It can be tough selecting a company to own over the long term. Economic conditions change constantly, while major events such as the COVID-19 pandemic can bring about sweeping changes to peoples' behavior and consumption patterns. Despite periodic economic fluctuations and the occasional upheaval in financial markets, some companies still manage to beat the odds and post consistent growth over years, if not decades.
The secret lies in these companies' ability to evolve and adapt to changing circumstances over time, which ties in with them having a strong competitive moat and a dominant presence in the markets they operate in. By innovating and consistently improving their product and service offerings, these winning companies continue to endear themselves to their customers.
These are the attributes that make them long-term performers, and here are three great stocks that fit these criteria.
Online payments have been growing steadily over the years, but the pandemic greatly accelerated this trend, benefiting companies such as PayPal (PYPL -3.22%). The company's online payments platform supports money transfers, and it also has a digital wallet service called Venmo that can be easily linked to a bank account for quick usage. As more and more jump online to transact, this also translates into a surge in business for PayPal.

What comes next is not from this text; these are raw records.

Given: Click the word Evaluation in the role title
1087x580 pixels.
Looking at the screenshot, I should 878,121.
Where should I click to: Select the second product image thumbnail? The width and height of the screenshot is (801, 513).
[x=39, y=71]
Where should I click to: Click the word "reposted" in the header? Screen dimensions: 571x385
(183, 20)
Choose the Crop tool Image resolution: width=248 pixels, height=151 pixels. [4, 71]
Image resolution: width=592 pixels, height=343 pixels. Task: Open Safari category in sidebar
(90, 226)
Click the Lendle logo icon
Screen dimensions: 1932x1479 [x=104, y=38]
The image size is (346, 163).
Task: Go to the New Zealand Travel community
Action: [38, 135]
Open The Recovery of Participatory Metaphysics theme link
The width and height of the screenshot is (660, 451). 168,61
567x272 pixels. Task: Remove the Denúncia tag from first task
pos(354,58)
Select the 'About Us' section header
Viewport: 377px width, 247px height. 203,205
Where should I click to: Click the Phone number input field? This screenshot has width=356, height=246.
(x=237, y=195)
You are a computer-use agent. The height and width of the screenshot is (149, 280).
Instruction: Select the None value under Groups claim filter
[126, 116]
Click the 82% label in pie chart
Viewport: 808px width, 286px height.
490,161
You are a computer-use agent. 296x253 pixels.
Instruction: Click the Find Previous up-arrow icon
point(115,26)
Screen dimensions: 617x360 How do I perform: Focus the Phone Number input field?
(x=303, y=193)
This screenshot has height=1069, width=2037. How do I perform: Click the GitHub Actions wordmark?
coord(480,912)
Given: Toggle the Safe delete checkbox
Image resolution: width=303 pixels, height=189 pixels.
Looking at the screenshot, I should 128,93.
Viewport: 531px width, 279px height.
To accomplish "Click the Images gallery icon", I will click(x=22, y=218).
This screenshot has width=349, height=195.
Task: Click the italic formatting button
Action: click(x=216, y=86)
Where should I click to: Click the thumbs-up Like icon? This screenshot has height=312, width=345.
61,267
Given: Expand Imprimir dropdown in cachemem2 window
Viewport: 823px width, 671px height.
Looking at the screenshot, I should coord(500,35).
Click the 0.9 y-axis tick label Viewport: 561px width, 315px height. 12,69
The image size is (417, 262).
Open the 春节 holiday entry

The company had just reported a year of record results, with total payments volume (TPV) for the full year 2020 growing 39% year over year to $936 billion. PayPal also added 72.7 million net new accounts (NNA) for the year, a record for the company, and ended the year with a whopping 377 million active accounts. Revenue rose in tandem with the surge in TPV, climbing 22% year over year to $21.5 billion, while net income soared 71% year over year to $4.2 billion.
PayPal foresees another strong year in 2021, with the company expecting to add around 50 million NNA along with a 19% year-over-year growth in revenue. The company has also hopped on the cryptocurrency bandwagon by launching a service last year that allows its customers to buy, hold, and sell cryptocurrencies directly from their PayPal account. More recently, PayPal acquired Curv, a company that focuses on security solutions for blockchain. This acquisition seems to affirm its commitment to enhancing its cryptocurrency offering, and signals there may be more to come in this aspect.
Another dominant company in the e-commerce and online payments space is MercadoLibre (MELI -10.25%). The company is a clear market leader in the Latin American continent and has seen its business going up in strength over the last few years. The pandemic has pushed even more people in the region to adopt electronic payments and engage in online purchasing, leading to a surge in MercadoLibre's user base and payment volumes.
Unique active users nearly doubled year over year from 74.2 million to 132.5 million. Gross merchandise volume (GMV), a measure of the volume of transactions flowing through the company's platform, increased by 49.5% year over year to $20.9 billion. Mercado Pago, the company's payments platform, saw a similar surge in payment transactions, with total payment volume rising from $28.4 billion in 2019 to $49.8 billion last year.
In line with the push for sustainability, Pedro Arnt, CFO of MercadoLibre, announced that the company will publish its second consecutive sustainability report. The company is pushing for its business to serve all its stakeholders and is committed to tracking key initiatives such as social inclusion, greenhouse gas emissions, and waste management. With the global online payments market projected to grow at an annual compound growth rate of 23.7% from 2019 to 2027, MercadoLibre should find ample opportunities to continue its breakneck growth.
Great stocks aren't always just about growth. For investors who seek a steady source of income from dividends, Kimberly-Clark (KMB -4.43%) fits well into their portfolio as a dependable and consistent dividend payer. The company recently upped its quarterly dividend to $1.07 per share, the 48th consecutive year the company has increased its dividend. This feat brings the company ever closer to becoming a dividend king -- a company that has increased its dividend for 50 consecutive years.
Kimberly-Clark's products are also ubiquitous around the world, and its portfolio of brands such as Huggies and Kleenex hold the number one or two market share positions in around 80 countries. Despite being a $45 billion company, Kimberly-Clark still managed to post growth for 2020, clocking up a respectable 4% year-over-year increase in net sales to $19.1 billion. The pandemic had little impact on this vaunted consumer goods company as it reported a 9% year-over-year increase in net income for 2020.
Kimberly-Clark qualifies as an excellent buy-and-hold stock as it demonstrates resilience in the face of adversity, allowing investors to sleep peacefully even through economic cycles and crises. Its track record of raising dividends for nearly five decades also makes it a suitable income stock for those seeking a consistent source of passive income.